I grew up on the cold, wet part of the West Coast, Portland, Or-eeee-gone. Visiting it should be like coming home. The coffee! The LL Bean informality! The foggy mist created by sudden torrential downpours! The greenery so verdant it you think you're in a cold-ass jungle!
These are all nostalgic things for me. You know what's not? The penetrating cold than rides the Pacific Northwest damp. It seeps into your very core. I literally cannot get warm there in the rainy months. All nine of them. I remembered this within an hour of arrival. My jaw started to ache and didn't stop 'til I was back in Oakland. Portland isn't actually that cold, between fifty and sixty degrees my whole trip, but the wetness makes it inescapable.
Mother Magoo picked me up at the airport in the pouring rain and the first thing she said to me was, "My knees are killing me because of the cold. I can't drive any more. We're putting you on the rental agreement." I thought it was weird because we really needed to get to the wedding, but I went along. During the short drive she tells me she doesn't think she should be driving at night any more. She thinks that part of her life might be over because she can't seem to handle it any more. She says her eyesight is worsening. I disagree with this bizarre idea since I've never once heard her have a problem with driving over hill and dale in Oakland. She hates California drivers, freeways and bicyclists, but so does everyone else.
Getting to the car rental place proves slightly difficult because Mother Magoo goes in the wrong entrance. She can't seem to find the front parking lot. I get annoyed because we're running late. We finally get to the office, they add me, forcing me to pay a second driver fee for the whole week Mother Magoo rented the car for instead just the three days I will actually be there. I restrain my rage since they're motto is "Budget Rent a Car: We fucking hate you!"
In the parking lot, Mother Magoo makes a beeline for the passenger side, saying nothing. I get in, check the mirrors, look around the interior to familiarize myself with the layout and visibility.
Mother Magoo: "Yes, honey?"
Me: "We're going to die in a fiery crash."
She starts laughing so hard tears fall.
Me: "Possibly before we leave this parking lot. I don't know if I can back up. Please don't hold it against me when we get to Heaven that I killed us both within hours of my arrival."
Mother Magoo: "As long as I'm not driving I don't care what happens. I can't take it any more. I can't drive this car for one more minute."
Me: "I'm happy you didn't kill yourself before I got here....but we're gonna die."
I said all of this WITHOUT TURNING THE CAR ON. The car, a Chevy Cruze, is such a flaming piece of shit it can only have been designed to kill people off. I'm 5'10'. Tall? Yes. So unusually tall I should have problems driving a fucking four door sedan? No. Anyone associated with this car should be forced to drive one until they die. Would only take a month or two.
Trying to look to the left? Good luck. The camera is level with my eye. The only way to see the left lane is to completely recline my seat or stick my head out the window. Neither of which could be reasonably done since my head was a scant inch from the roof as was. Also, it alternated between regular rain and storming every day I drove.

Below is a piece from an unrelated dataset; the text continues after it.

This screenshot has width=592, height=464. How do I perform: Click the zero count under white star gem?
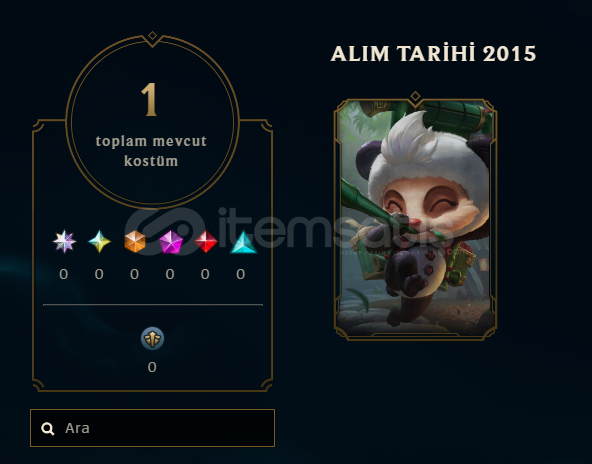(x=63, y=274)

The pictures don't really do justice to the crazy warp of the interior that, added to the crappy design, means the driver had visibility out of about 55% of the windshield. Mother Magoo laugh-cried all the way to the wedding because she thought she had become a terrible driver. She thought she was too old to be on the road, that it was her fault. Keep in mind she's 5'7" and had the exact same experience I did.
The output from the defroster, which had to run constantly in the high humidity, hit me directly in the eyes as I drove. The backup camera is necessary since the back window is shit too. However camera display actively works against you because it makes objects look further away than they actually are. The giant fucking key fob/controls don't actually start the car. There's a button for that. So what does Budget do? They chain two of the giant fucking things together and tells you they can't be separated. Budget can't be bothered to keep track of multiple keys so you get this huge mass of keys you can't use along with the fobs. They weighed over a pound. I couldn't fit them in my pocket.
I wanted to switch cars but Mother Magoo said this was the second car she'd gotten. She only got it by raising holy hell with the incompetent, rude staff. So I drove it and we lived because I drove ten miles an hour, regardless of the road. Every lane change to the left required both of us working the windows and praying. I drove like a fucking champion and refused to think about my blood pressure the entire time. Until the day I die Mother Magoo's face when I got behind the wheel will stay with me. It was the happiest I've ever seen her.